While the original historical recipe uses slices of quince and a syrup made out of the cooking liquid, this version using a jammy quince puree is much more to modern tastes. I’m pretty sure however that they made the same tart this way too. Why wouldn’t they!
The trick to get a beautiful dark colour is to cook the quince and the jam slowly and for a long time. The peel I’m told is also adding to the reddish colour so I never peel the fruit. I do’t remove the cores, because there is a lot of pectin in the pips to thicken the jam. But you can of course peel and core, it’s just not worth the hassle!
What do you need
Makes a 20 cm tart – I find using a enamel plate gives a better result than a pie or tart casing.
- 1 quantity shortcrust pastry, recipe in my book, or use high quality all butter pastry from the shop*
*If you are using store bought pastry you need to buy two packs if you want to make a pastry lid as well.
- 3 large quinces, 600 g, roughly chopped each
- 1 cinnamon stick
- 2 cloves
- peel of 1 lemon
- 350 g raw sugar
- 1 egg, beaten, for egg washing
Prepare the shortcrust pastry as instructed in my book or use shop bought. If you are using a pastry lid, don’t blind bake the pastry base. Line the pie dish with the pastry, leaving enough pastry on the rim to fasten the lid to.
Preheat the oven to 160C (315F).
In a large saucepan cover the quinces with water and boil until tender with the spices. Remove the quinces from the saucepan and save the spices (you might not even find the cloves and lemon peel as they can have disintegrated. Just remove the cinnamon.

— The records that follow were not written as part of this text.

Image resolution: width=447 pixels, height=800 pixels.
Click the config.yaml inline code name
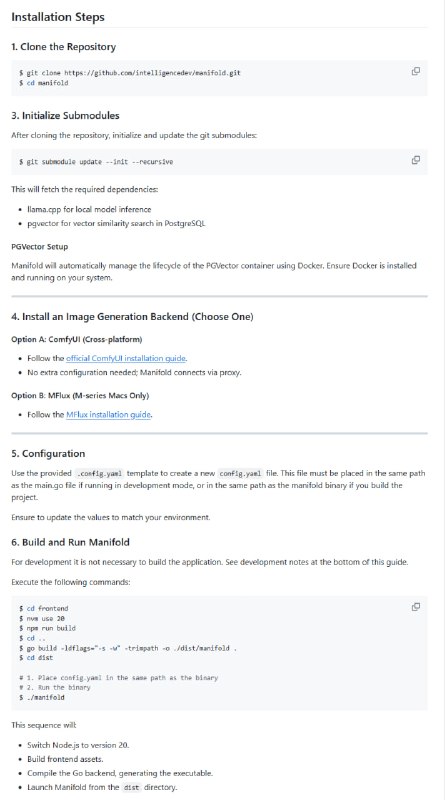click(x=242, y=473)
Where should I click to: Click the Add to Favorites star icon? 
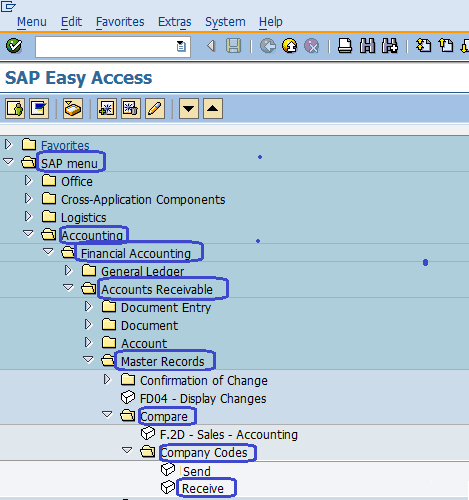click(107, 108)
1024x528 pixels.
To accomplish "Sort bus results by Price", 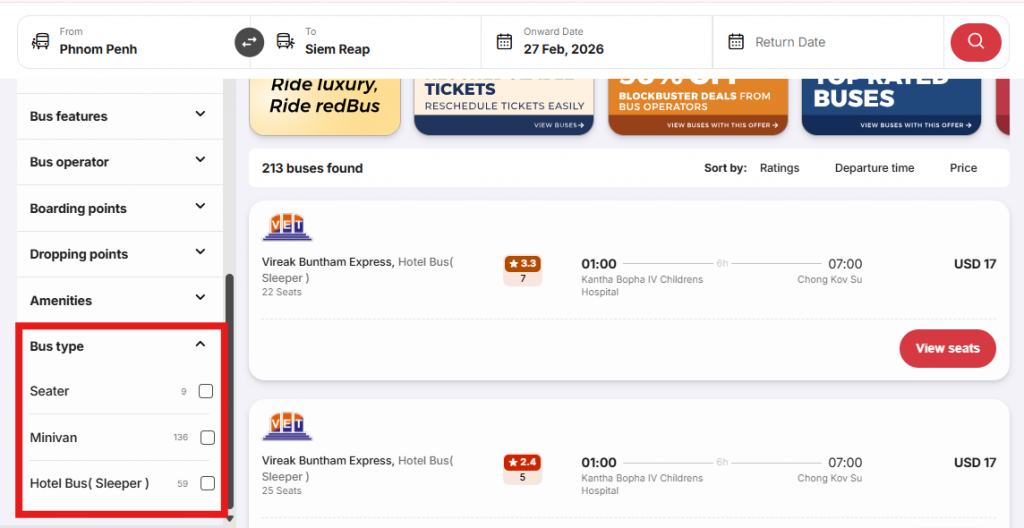I will tap(963, 168).
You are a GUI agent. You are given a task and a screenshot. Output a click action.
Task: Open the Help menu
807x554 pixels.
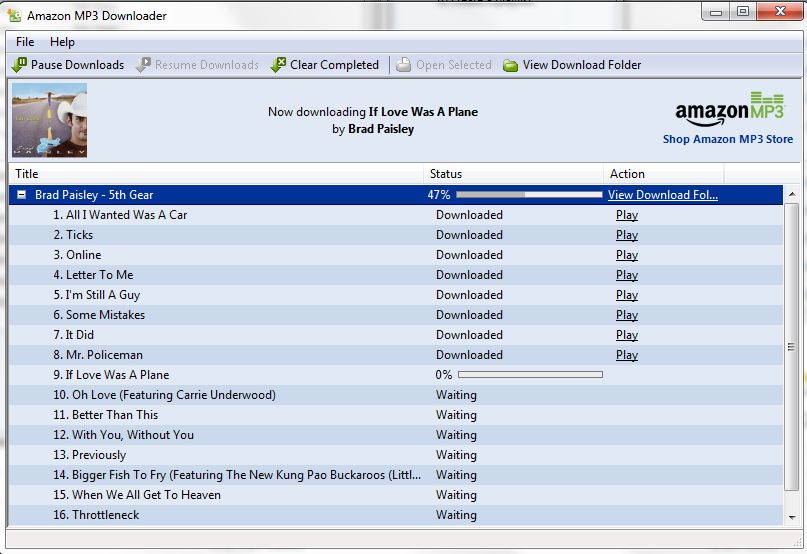(62, 42)
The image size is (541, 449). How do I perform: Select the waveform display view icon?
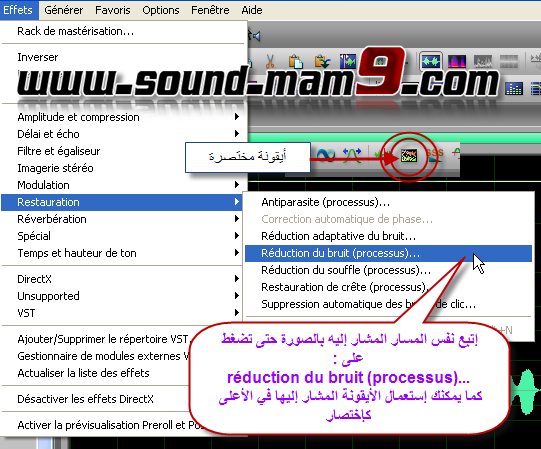click(431, 62)
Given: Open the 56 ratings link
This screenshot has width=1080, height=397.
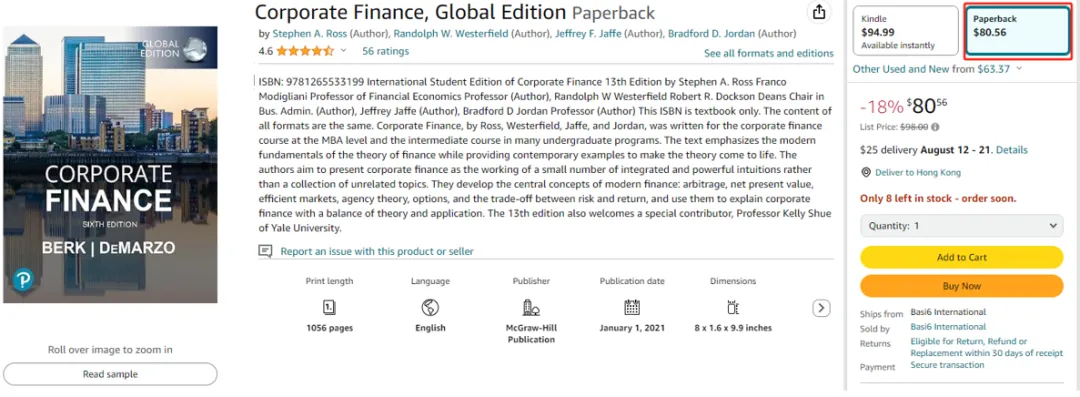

Blend to a puree using a stick blender. Proceed as for making jam adding the sugar, put the cinnamon back in, being careful as quince jam tends to spit. A way around this is to not make the jam on a hob but first bring it to a boil and stir for 5 minutes, remove the spices, then transfer the pan covered in greasproof paper into the oven at 160°C. Leave there for 45 minutes, then check on it, it should be thick and perfect for a pie filling.
**If you see any woody bits in your puree, I would advise to strain it through a sieve. If you aren’t picky about a few bits, just leave it in.
If using a pastry lid, cut a circle of pastry the same size as the pie dish and carefully place it over the filling. Crimp the edges, or create a nice pattern using a pastry jigger if you have one. Decorate as you please.
Egg wash the pastry lid well and bake in the middle of the oven for 45-50 minutes.
Enjoy as a pudding, or an afternoon treat!
Check out other quince recipes on this website:
Quince Rataffia (quince liqueur) >
And check out Jul’s Kitchen roast quince with rice pudding here >
Special thanks to Rebecca Williams from the blog ‘Hold the Anchovies Please’, who attended the workshop and kindly allowed me to use a couple of shots of the workshop! See her post here >
timothy keates says
Thanks for this delightful recipe — and I note that you do not peel the quinces. Book after book I have read orders you to do so, as if it were the easiest thing — which it is not. Where I live in Italy, quinces regularly appear in season, and they have very thick skins that are well-nigh impossible to remove; but they undoubtedly contribute to the final result. The cores I do remove, but this too is a bit toilsome. Sometimes I bake the fruit, with a bit of water and plenty of sugar. It was Isaac Newton’s favourite fruit.